Signalen van kinderen in armoede
Bijna twee derde van de basisschoolleerkrachten geeft aan leerlingen in de klas te hebben die in armoede leven. Het gaat gemiddeld om twee kinderen per klas. Hun ouders hebben een inkomen dat net boven de bijstandsnorm ligt. Leraren herkennen armoede vaak aan verouderde kleding of leerlingen die altijd hetzelfde dragen. Maar ook aan de inhoud van broodtrommels of het feit dat leerlingen niet hebben ontbeten. En aan de gesprekken na schoolvakanties waaruit blijkt wat kinderen tijdens hun vakantie hebben gedaan. Tot slot speelt ook persoonlijke hygiëne van leerlingen een rol in de signalering.
Negatieve invloed van armoede
Ruim de helft van de leerkrachten geeft aan dat oproeien in armoede een negatieve invloed heeft op de leerprestaties van leerlingen. Daarnaast beïnvloedt armoede de sociaal-emotionele ontwikkeling van leerlingen negatief.
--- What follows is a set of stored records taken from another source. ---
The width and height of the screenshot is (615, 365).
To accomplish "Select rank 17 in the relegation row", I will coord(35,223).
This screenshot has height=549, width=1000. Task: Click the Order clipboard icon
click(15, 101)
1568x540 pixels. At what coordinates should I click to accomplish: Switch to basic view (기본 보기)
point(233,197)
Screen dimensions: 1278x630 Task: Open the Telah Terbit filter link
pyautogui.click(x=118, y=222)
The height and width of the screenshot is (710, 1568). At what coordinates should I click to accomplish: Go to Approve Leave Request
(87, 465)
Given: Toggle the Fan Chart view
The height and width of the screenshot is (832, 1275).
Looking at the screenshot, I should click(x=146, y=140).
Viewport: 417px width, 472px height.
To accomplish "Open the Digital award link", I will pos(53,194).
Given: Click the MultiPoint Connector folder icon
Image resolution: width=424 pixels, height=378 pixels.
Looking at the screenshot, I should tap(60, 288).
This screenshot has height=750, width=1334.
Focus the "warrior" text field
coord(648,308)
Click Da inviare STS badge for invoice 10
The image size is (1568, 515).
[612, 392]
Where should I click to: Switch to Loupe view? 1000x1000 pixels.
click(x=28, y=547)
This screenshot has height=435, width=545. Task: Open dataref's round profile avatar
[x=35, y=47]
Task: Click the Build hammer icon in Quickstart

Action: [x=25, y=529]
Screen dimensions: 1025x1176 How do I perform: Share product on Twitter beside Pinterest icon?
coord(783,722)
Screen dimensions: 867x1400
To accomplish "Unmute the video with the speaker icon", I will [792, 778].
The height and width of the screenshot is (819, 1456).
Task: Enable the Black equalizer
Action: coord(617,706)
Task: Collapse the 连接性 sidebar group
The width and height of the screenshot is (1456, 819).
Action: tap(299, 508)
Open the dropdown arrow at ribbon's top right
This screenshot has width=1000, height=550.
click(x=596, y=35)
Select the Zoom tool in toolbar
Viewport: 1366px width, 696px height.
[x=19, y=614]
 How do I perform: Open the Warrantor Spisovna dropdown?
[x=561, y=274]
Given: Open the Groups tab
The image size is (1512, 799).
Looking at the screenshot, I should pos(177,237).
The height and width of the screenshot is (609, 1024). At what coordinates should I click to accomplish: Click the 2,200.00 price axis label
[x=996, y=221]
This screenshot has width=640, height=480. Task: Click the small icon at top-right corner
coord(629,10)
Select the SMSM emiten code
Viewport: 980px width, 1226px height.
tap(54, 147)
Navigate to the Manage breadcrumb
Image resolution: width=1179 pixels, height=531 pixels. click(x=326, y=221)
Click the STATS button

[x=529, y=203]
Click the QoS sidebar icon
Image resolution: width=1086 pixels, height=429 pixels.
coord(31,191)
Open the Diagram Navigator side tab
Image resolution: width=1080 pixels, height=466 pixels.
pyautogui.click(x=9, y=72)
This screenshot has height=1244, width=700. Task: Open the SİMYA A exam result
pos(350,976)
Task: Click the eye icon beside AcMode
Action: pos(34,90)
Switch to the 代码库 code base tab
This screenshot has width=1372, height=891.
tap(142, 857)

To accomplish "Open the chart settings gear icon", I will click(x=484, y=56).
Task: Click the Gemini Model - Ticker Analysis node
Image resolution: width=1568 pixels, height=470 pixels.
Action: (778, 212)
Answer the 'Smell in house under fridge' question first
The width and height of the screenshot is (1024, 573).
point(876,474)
Dit geeft drie kwart van de leerkrachten aan.
Omgaan met kinderen in armoede
Uit het onderzoek blijkt ook dat leerkrachten en scholen verschillende initiatieven nemen om rekening te houden met armoede in hun klassen. Zo is een op de vijf leerkrachten gestopt met het voeren van kringgesprekken in de klas. Dit doen zij omdat het ‘te pijnlijk’ is voor leerlingen die niets doen tijdens hun weekenden of vakanties. Ook geeft de meerderheid van de leerkrachten aan dat de school ouders doorverwijst naar verschillende hulpinstanties. En dat er op school een potje is voor leerlingen die geen geld hebben voor buitenschoolse activiteiten. Daarnaast bieden een aantal scholen lunch, fruit of ander eten aan en verdelen zij spullen die niet meer worden gebruikt of over zijn. Bijna drie kwart van de docenten staat het bovendien niet toe dat leerlingen uitnodigingen voor feestjes in de klas uitdelen.
Minder kansen
Leerlingen die opgroeien in armoede hebben geen gelijke kansen in het onderwijs. Dat komt doordat hun leerprestaties en sociaal-emotionele ontwikkeling negatief worden beïnvloed door armoede. Het is belangrijk dat scholen zich steeds meer realiseren dat leerlingen die in armoede opgroeien minder kansen hebben hun talenten te ontwikkelen. Het is dan ook toe te juichen dat scholen initiatieven nemen om rekening te houden met armoede. En dat zij kinderen die in armoede opgroeien zo veel mogelijk te ondersteunen.